李靈韻望著懷中花容失色,雙眉緊鎖間盡是憂愁之色的少女,道:“我一定會保護你的,事到如今你還不能告訴我左輕侯仇人是那些人嗎?”

左青青道:“我本來已經下定決心,死也不會告訴你的。”

李靈韻道:“現在那?是否準備已經告訴我了。”

左青青摸了一把臉上的淚水,道:“我隻想把命交給你,隻怕你不肯要。”

一個人如果決定把她的命交給你,那代表這什麼?

代表愛人?朋友?親人?

也許都是,也許又都不是。隻不過有些事情並不是人所能預料的,也超出了人與人之間最寶貴的一切事物。

李靈韻道:“我卻也想要你的命。”

左青青道:“那你拿走吧。”她竟把脖子身在李靈韻身前。

李靈韻笑了,然後左青青也笑了,她笑的時候嘴角也在流血,臉色也變了,便成了詭異的淡紫色。

李靈韻霍然站起,雙手探出,飛快的在左青青頭部的百會穴,腹部巨闕穴,背部天宗穴等數十道穴位點下。

李靈韻本以為毒笛娘子走後不會再有什麼不測,一經鬆懈下來那長時間的酣戰帶來的疲憊之感湧上心頭,不自覺的睡去,誰曾想左青青在這其間口渴難耐找了壇酒解渴,卻不知無意間中了毒。

李靈韻眼睛在四下一掃,目光落在一個木柱旁的酒壇上,翻轉酒壇,壇中酒傾斜而瀉,一枚晶瑩的蠍尾針從中掉了出來,他沒先到這枚無意中被毒笛娘子打進壇中的蠍尾針竟恰巧毒倒了左青青,不禁心中暗暗發苦。

至今左青青已經被暗殺兩次,無論是黑白無常,還是後來的毒笛娘子,盡是殺手中名列前茅的人物,這些人都被自己擊退,沒曾想最終竟然敗給了自己,當真是造化弄人。

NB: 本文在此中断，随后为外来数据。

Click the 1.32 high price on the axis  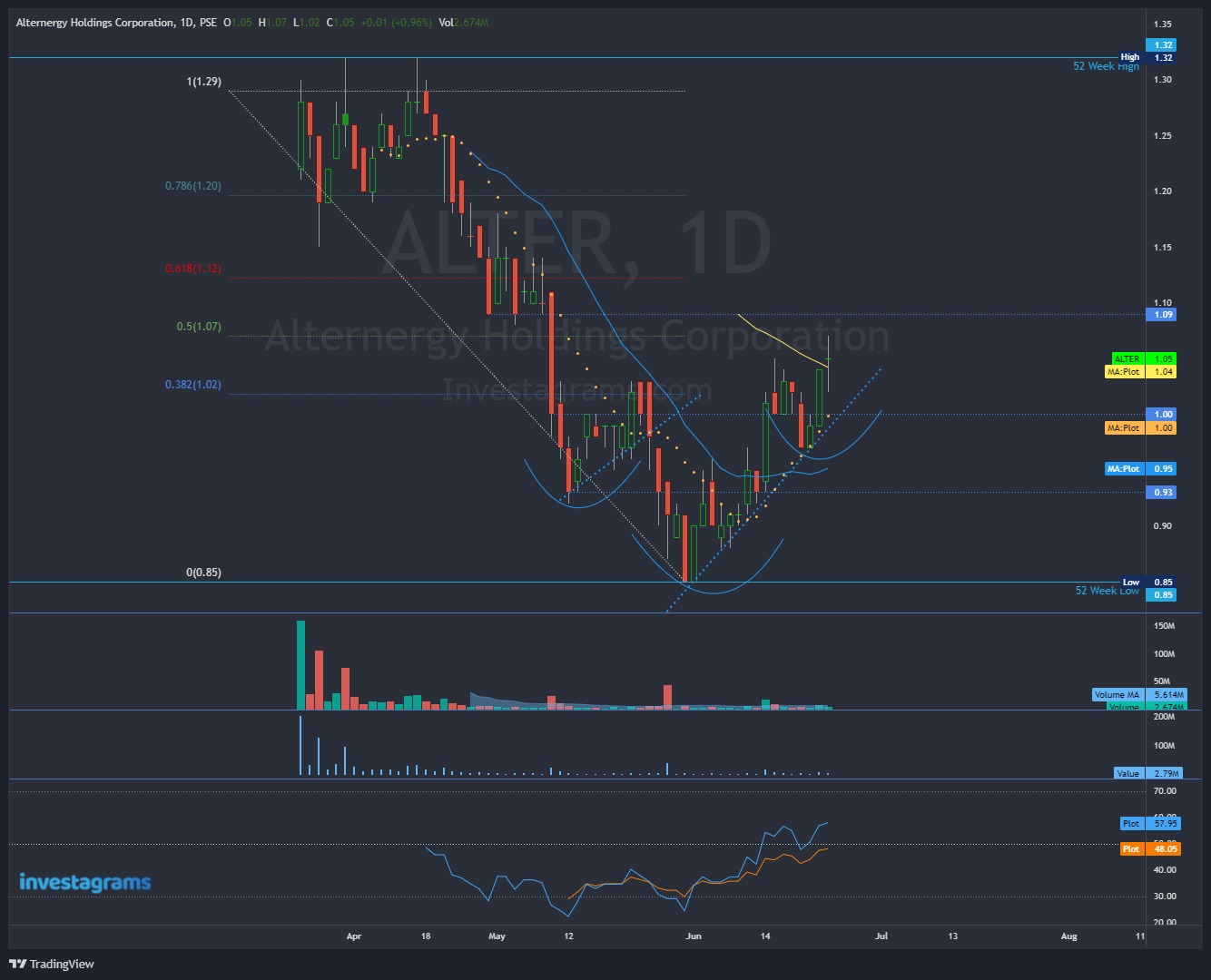click(1162, 44)
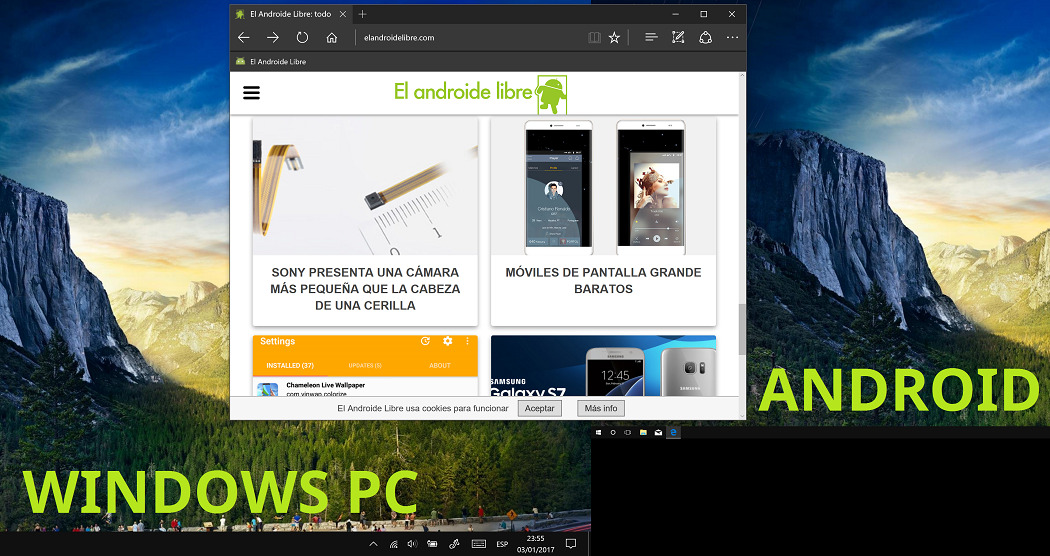The image size is (1050, 556).
Task: Open a new tab with plus button
Action: tap(362, 14)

李靈韻看著已不省人事的左青青,毒笛娘子定不會再給他解藥,這該如何是好,他的臉色不僅掛滿的愁容。

忽然他本發苦的神情忽然舒展開來,隻因靈機一閃,想到當年淩雷為了他妻子的病遍找天下毒的解藥,無病亂投醫,這也是無奈之舉,淩雷哪裏應該有毒笛娘子的解藥,一念至此,抱起左青青出了酒館,門口恰巧停著一輛馬車像是在等人,當即也不管其它,截了馬夫和馬車,向東疾馳而去。

駕車的馬夫是個年輕的小夥子,駕車的技術卻很好,隻見他拉車策馬,比之多年的老車夫有過之而無不及。亦是馬車疾馳奔走在土坑凹地過多的山道上,也隻是有輕微的震蕩,再加上李靈韻把車上的軟榻全墊在左青青的身下,即使輕微的震蕩也無所謂了。

車馬飛奔而行,本要一日的行程如今隻過了半日,周遭的人聲便已經減少了許多,顯然已經出了鬧市,又向東行了數十裏,忽然間隻覺耳邊隱隱傳來溪水聲,李靈韻撐開車窗,眼前一片廣闊,豁然開朗,定睛一望,但見山峰錯落,渺渺於雲霧之中,幽穀坐落其間,四山環繞,奇木參差,地上樹上盡是火紅的楓葉,一條潺潺流動的小溪橫在山穀之中,似一把利斧將山穀從劈開,沿溪兩旁,紅葉翻飛而落,遍地赤紅如毯如墊。